George Edward Negus AM (born 13 March 1942) is an Australian journalist, author, television and radio presenter specialising in international affairs. He was a pioneer of Australian TV journalism, first appearing on the ABC’s groundbreaking This Day Tonight and later on Sixty Minutes. Negus was known for making complex international and political issues accessible to a broad audience through his down-to-earth, colloquial presentation style. His very direct interviewing technique occasionally caused confrontation, famously with Margaret Thatcher, but also led to some interviewees giving more information than they had given in other interviews. Recognition of his unique skills led to him hosting the ABC’s new show, Foreign Correspondent and Dateline on SBS. He often reported from the frontline of dangerous conflicts and described himself as an “anti-war correspondent” who wanted people to understand the reasons behind why wars were senseless. He was awarded a Walkley Award for Outstanding Contribution to Journalism.  He presented 6.30 with George Negus on Network Ten. He remains a director of his own media consulting company, Negus Media International.

Education
Negus attended Inala  State High School and Indooroopilly State High School located in the Brisbane suburb of Indooroopilly in Queensland. He studied arts and journalism at the University of Queensland.

Career
Negus was a high school teacher before writing for The Australian and The Australian Financial Review. He served as press secretary for Attorney-General Lionel Murphy during the Whitlam government. During his time as a political staffer he was most famous for having leaked to the press the imminent investigation of ASIO's headquarters by Murphy. The event became known as the 1973 Murphy raids.

TV journalism
Negus became most prominent as a reporter for This Day Tonight, a pioneering current affairs show on the ABC which began in 1967 and continued through the late 1960s and into the 1970s. Later, he was a founding correspondent for the Australian 60 Minutes program in from 1979 until 1986 and then co-hosted Today Australia until 1990.

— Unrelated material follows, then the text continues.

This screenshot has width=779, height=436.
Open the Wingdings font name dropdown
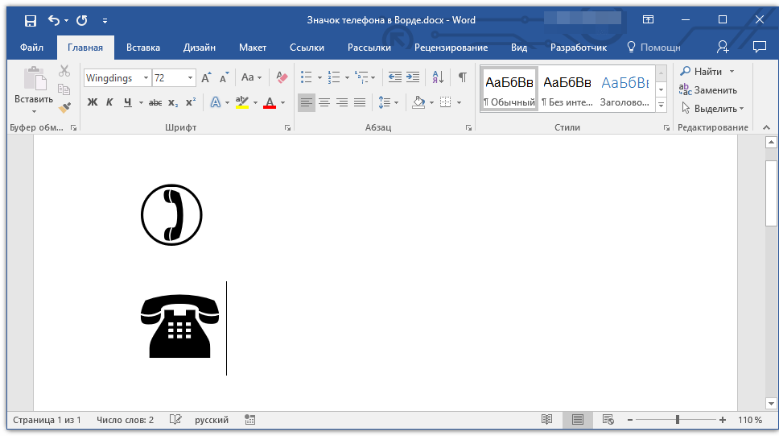pyautogui.click(x=146, y=78)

From 1992 until 1999, Negus was founding host of the ABC's foreign-themed current affairs Foreign Correspondent. He then went to live in Italy for 15 months on a professional sabbatical but produced a book entitled "The World From Italy – Football, Food and Politics" which was published in 2001.

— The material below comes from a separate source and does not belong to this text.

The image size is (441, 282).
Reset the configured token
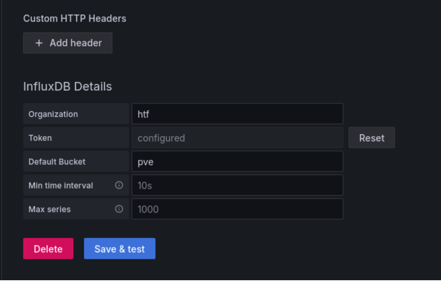pos(371,138)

In 2002, Negus returned to the ABC to facilitate a pre-election panel and audience discussion program "Australia Talks" before commencing 3 years as host of the early evening timeslot George Negus Tonight covering "trends and issues with an Australia-wide team of reporters and producers". The show was cancelled in November 2004, due to changes in regional funding to the broadcaster.

In 2005, Negus went on to host Dateline on the SBS network. In this role he became known as one of Australia's most respected journalists. 

After becoming a regular on Ten's evening news program The 7PM Project, produced by Roving Enterprises he began hosting 6.30 with George Negus on Network Ten in 2011.

Ben Roberts-Smith incident
On the 28 February 2012 episode of The Circle, Negus along with Yumi Stynes, made comments about a photo of Corporal Ben Roberts-Smith, a Victoria Cross and Medal for Gallantry recipient, coming out of a swimming pool. After tabloid criticism, they personally contacted Roberts-Smith who accepted their apology and agreed there was no malicious intent. Negus said his comments were taken out of context and he was not referring personally to Corporal Roberts-Smith.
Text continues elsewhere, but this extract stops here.